An addition of further force finally resulted in a penetration into the anterior wall 2A as shown in Fig. 9(F), but the bent end provided resistance so that a fast unintended protrusion to the front side was prevented even after the penetration. Since the bent portion has elasticity, it does not cause severe damage to the surrounding tissue as much as the conventional blunt-end wire.
As illustrated in Fig. 10(A), the forces required for the movement of the medical wires in the bone were measured using a certain donated body, and found to be 5.68+/-0.82N for the conventional blunt-end wire, versus 15.48+/-1.89N for the medical wire of the first embodiment, indicating a significantly larger resistance of the medical wire of the first embodiment by a factor of about 2.73 (P < 0.0001: n=5). In other words, the medical wire according to the present invention is safer because it requires a force 2.73 times more than the conventional blunt-end wire to move in the movement.

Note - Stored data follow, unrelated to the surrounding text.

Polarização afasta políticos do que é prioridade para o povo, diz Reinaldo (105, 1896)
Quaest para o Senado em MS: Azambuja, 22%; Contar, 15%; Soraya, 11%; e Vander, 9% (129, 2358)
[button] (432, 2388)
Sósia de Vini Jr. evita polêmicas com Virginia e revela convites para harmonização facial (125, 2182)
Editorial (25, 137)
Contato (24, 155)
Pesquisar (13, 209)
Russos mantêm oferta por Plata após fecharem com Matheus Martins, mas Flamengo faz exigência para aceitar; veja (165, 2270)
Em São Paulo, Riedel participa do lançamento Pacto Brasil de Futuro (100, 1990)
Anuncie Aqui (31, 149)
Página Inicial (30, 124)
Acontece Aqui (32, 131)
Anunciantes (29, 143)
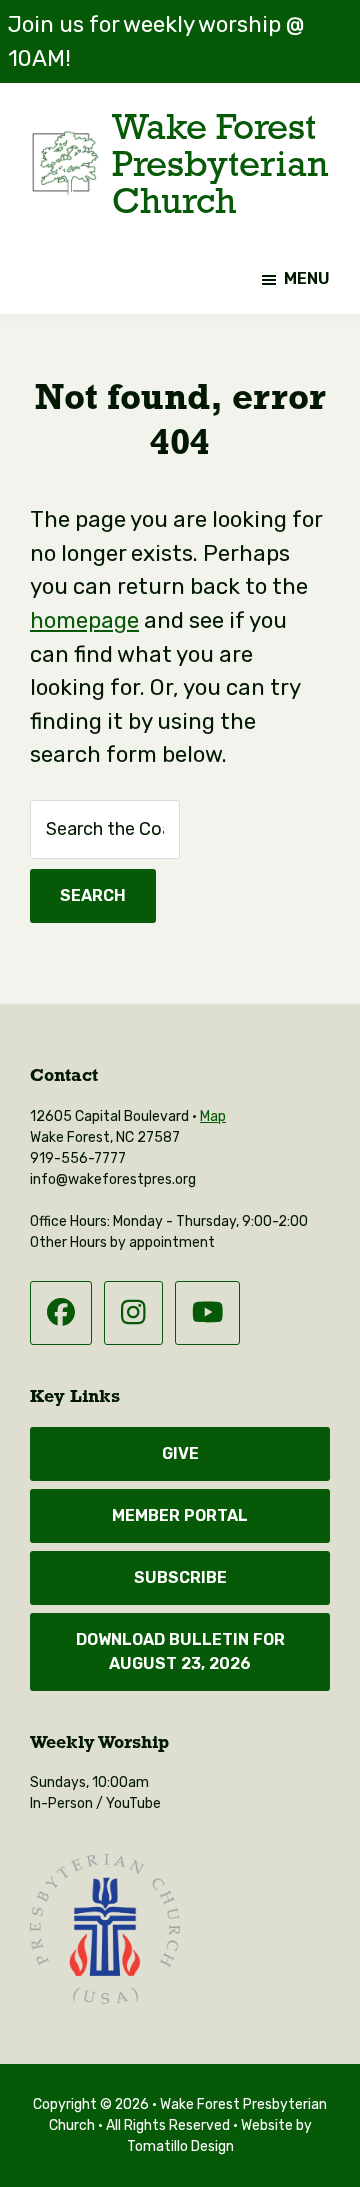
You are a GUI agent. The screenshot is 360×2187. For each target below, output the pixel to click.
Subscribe (180, 1577)
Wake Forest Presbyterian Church (220, 163)
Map (213, 1116)
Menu (307, 278)
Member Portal (180, 1515)
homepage (84, 620)
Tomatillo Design (180, 2146)
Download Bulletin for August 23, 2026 (180, 1651)
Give (180, 1453)
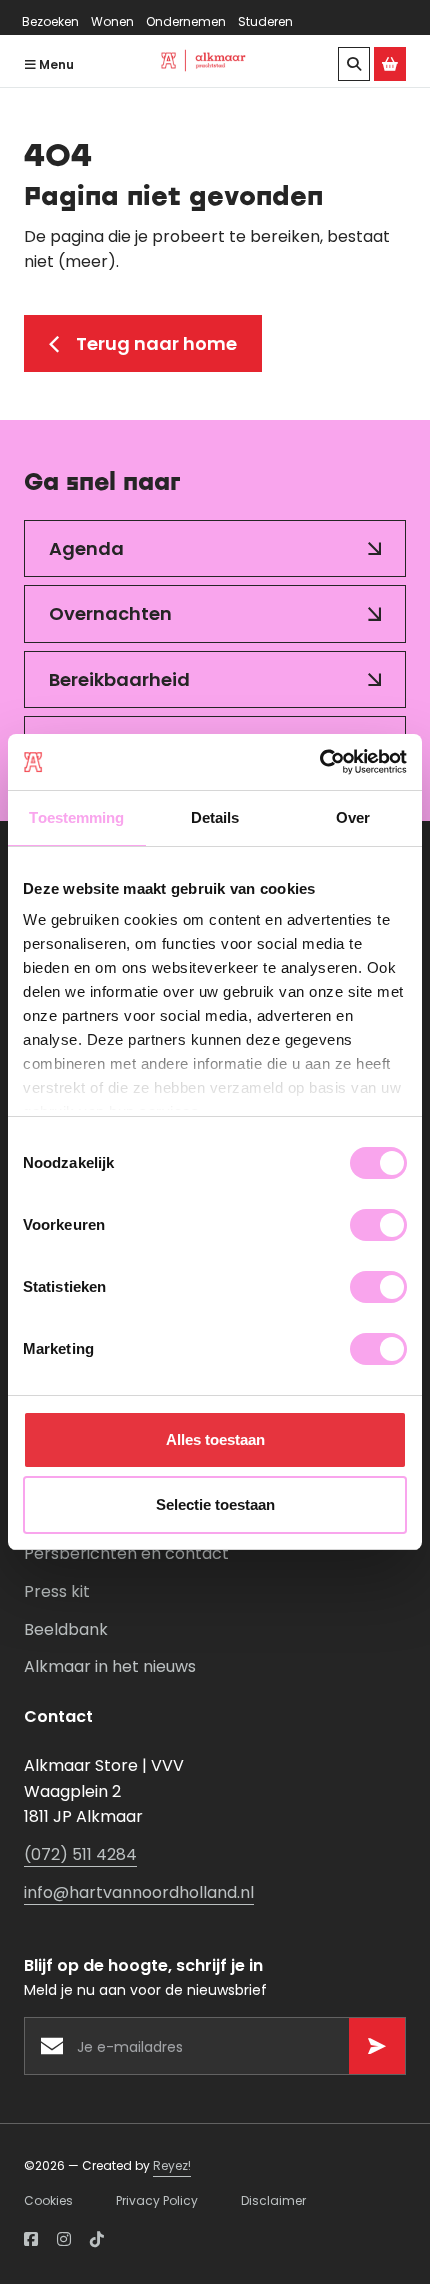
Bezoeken (50, 21)
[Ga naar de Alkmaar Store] (390, 64)
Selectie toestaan (215, 1504)
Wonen (112, 21)
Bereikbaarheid (119, 679)
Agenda (86, 548)
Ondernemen (186, 21)
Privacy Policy (157, 2200)
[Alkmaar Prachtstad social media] (31, 2240)
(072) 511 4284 (80, 1854)
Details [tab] (215, 817)
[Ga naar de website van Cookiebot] (319, 762)
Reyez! (172, 2165)
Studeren (265, 21)
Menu (55, 64)
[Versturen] (377, 2046)
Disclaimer (273, 2200)
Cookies (48, 2200)
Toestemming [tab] (76, 817)
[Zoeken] (354, 64)
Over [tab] (353, 817)
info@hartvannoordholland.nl (139, 1892)
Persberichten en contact (126, 1553)
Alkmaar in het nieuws (110, 1666)
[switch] (378, 1225)
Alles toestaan (215, 1439)
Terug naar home (156, 343)
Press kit (57, 1591)
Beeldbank (66, 1629)
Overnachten (110, 613)
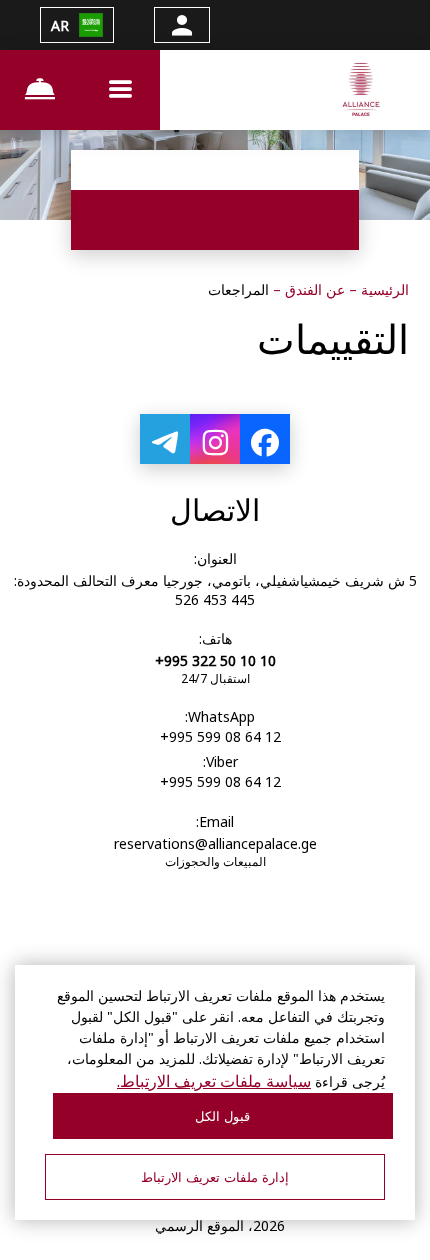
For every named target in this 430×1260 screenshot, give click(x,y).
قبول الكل (222, 1116)
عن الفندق (313, 289)
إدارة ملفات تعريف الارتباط (215, 1177)
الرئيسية (383, 289)
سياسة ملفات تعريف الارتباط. (214, 1081)
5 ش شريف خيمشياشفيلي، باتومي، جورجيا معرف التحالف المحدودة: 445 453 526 (215, 590)
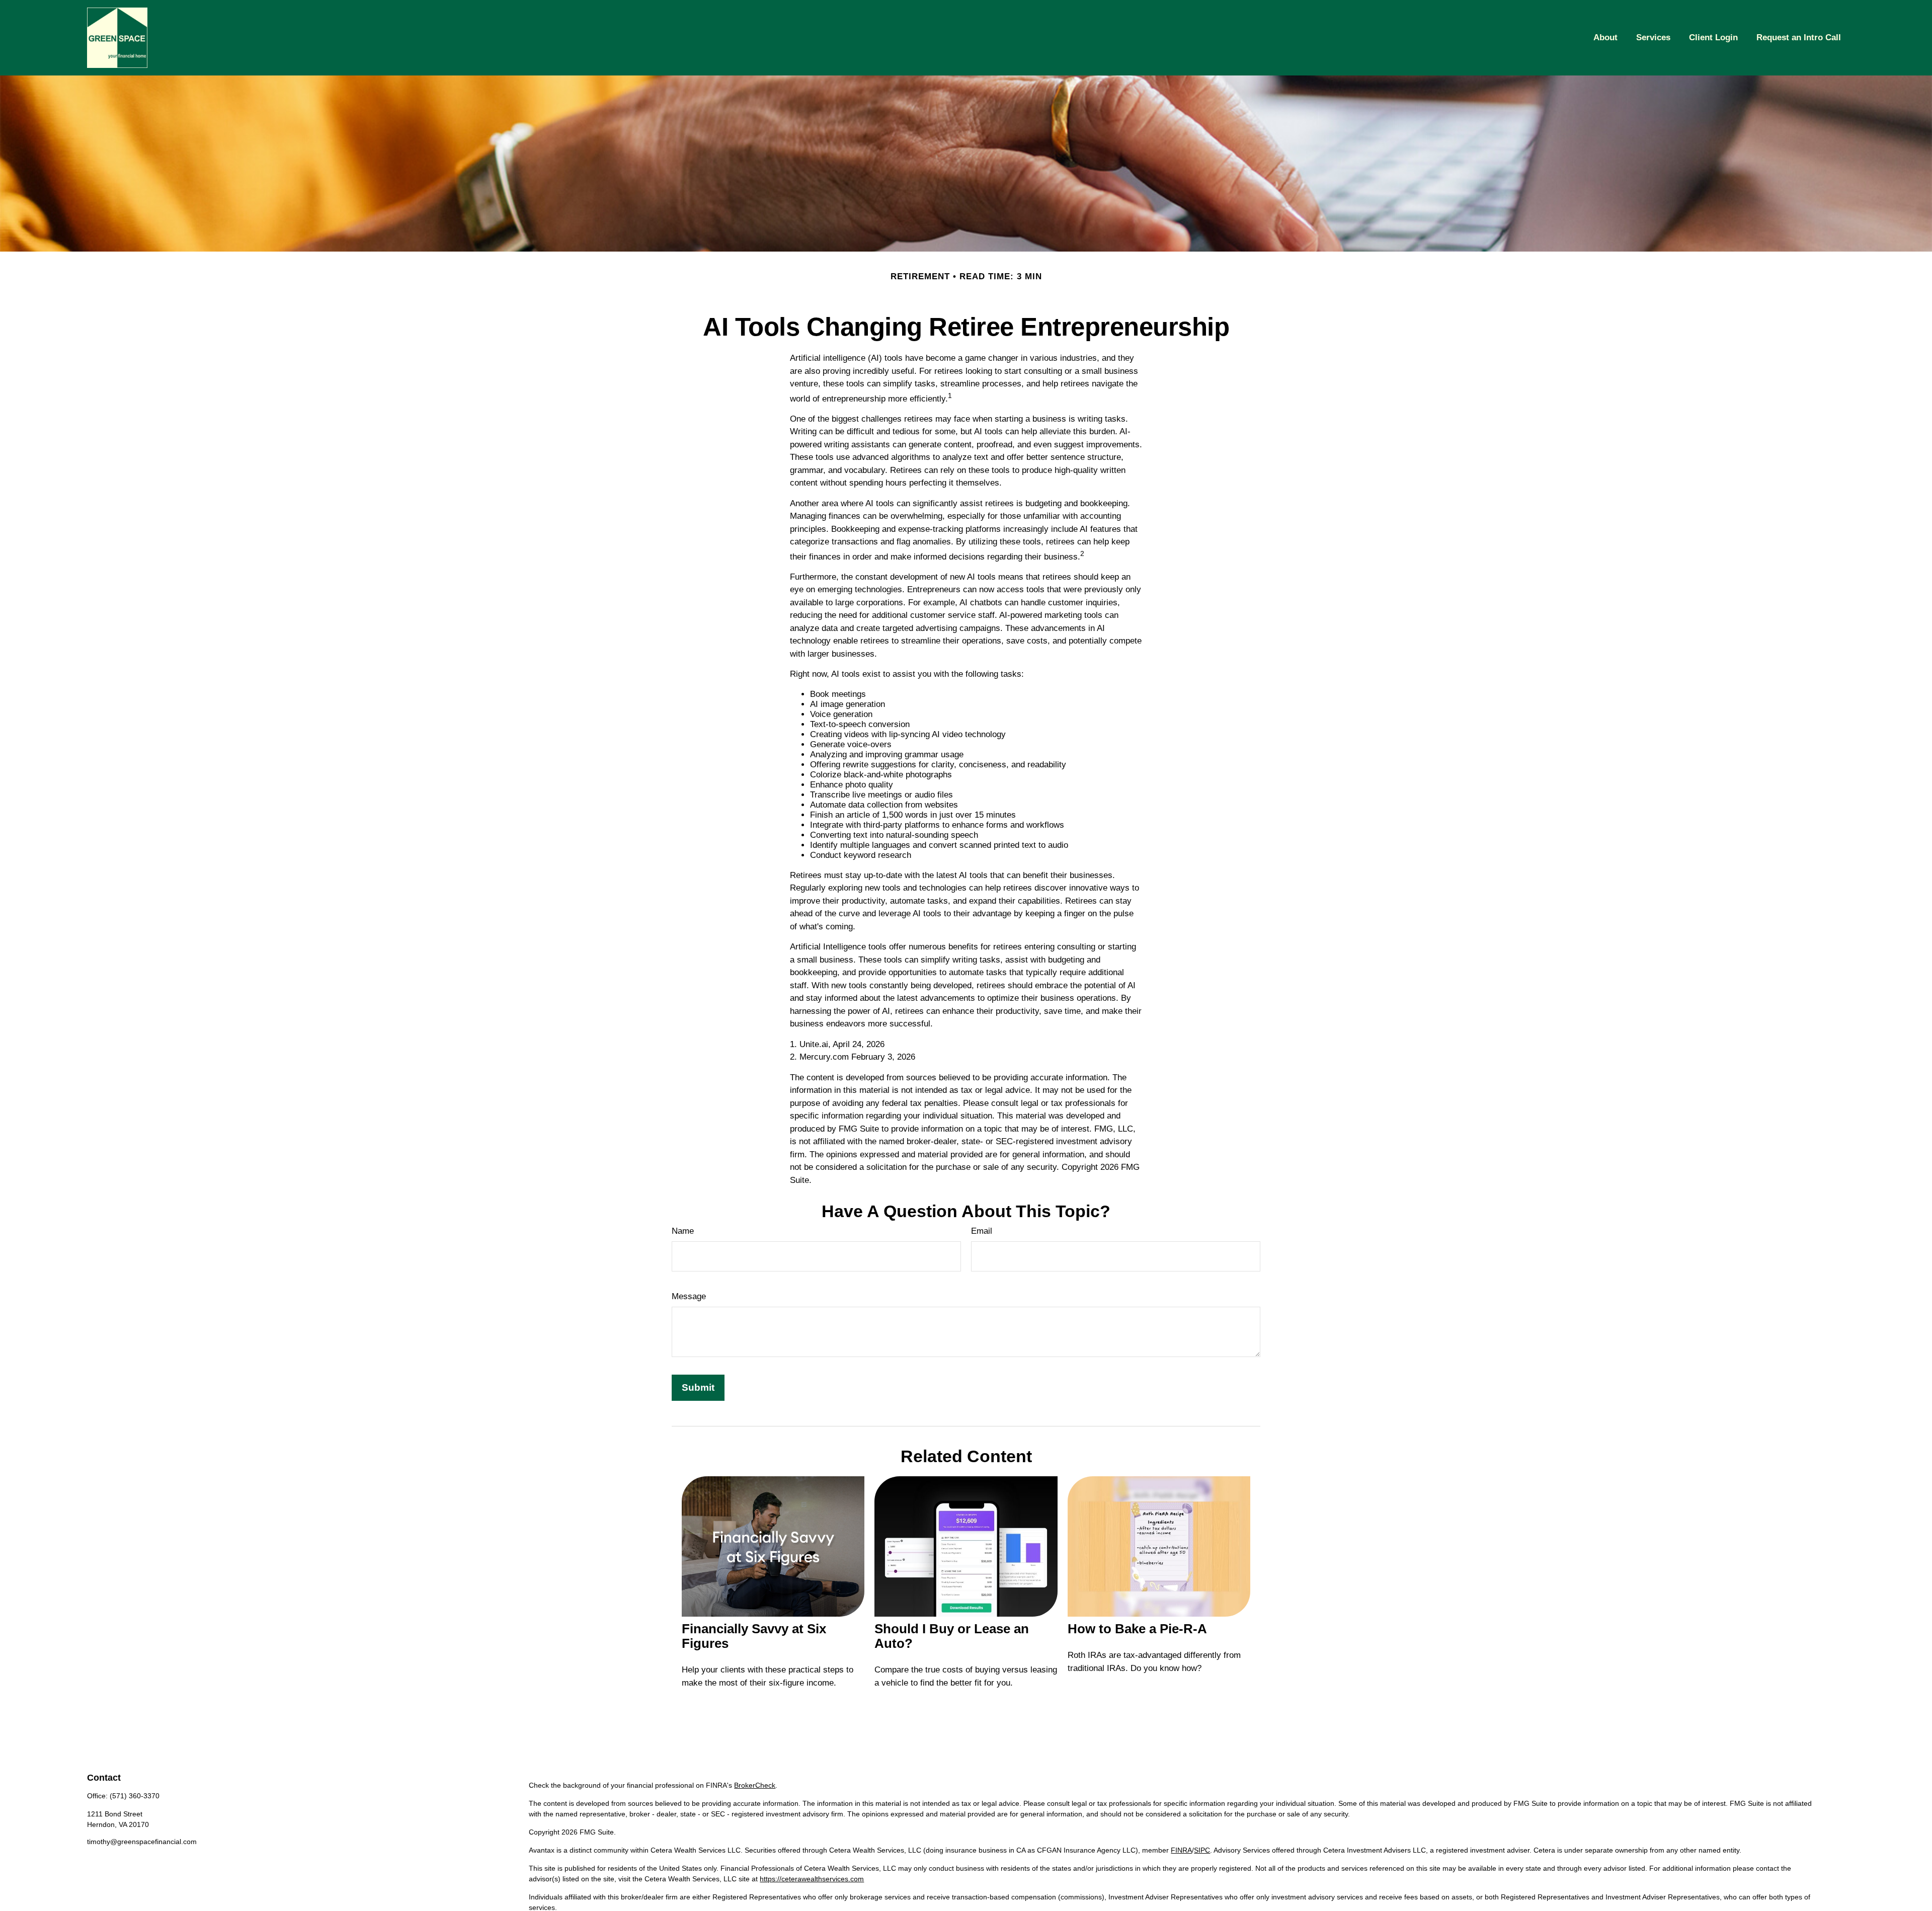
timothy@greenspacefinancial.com (142, 1842)
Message (689, 1296)
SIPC (1202, 1850)
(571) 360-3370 (134, 1796)
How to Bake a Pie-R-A (1137, 1629)
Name (683, 1231)
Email (981, 1231)
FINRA (1181, 1850)
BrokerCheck (754, 1785)
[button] (1605, 37)
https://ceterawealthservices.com (812, 1879)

Further, as illustrated in Fig. 10(B), the forces required to penetrate the anterior wall (bone cortex) of the backbone were measured in the donated body 1 and found to be 37.07+/-4.81N for the conventional blunt-end wire, versus 69.08+/-4.20N for the medical wire of the first embodiment (P < 0.0005: n=5). In another donated body 2, as illustrated in Fig. 10(C), the measured values were 18.67+/-4.30N versus 39.54+/-5.35N (P = 0.0228: n=5), indicating a significantly larger resistance of the medical wire of the first embodiment by a factor of about 1.86 in average. In other words, the medical wire of the first embodiment is safer because it requires a force 1.86 times more than the conventional blunt-end wire to be moved out of the bone (bone perforation).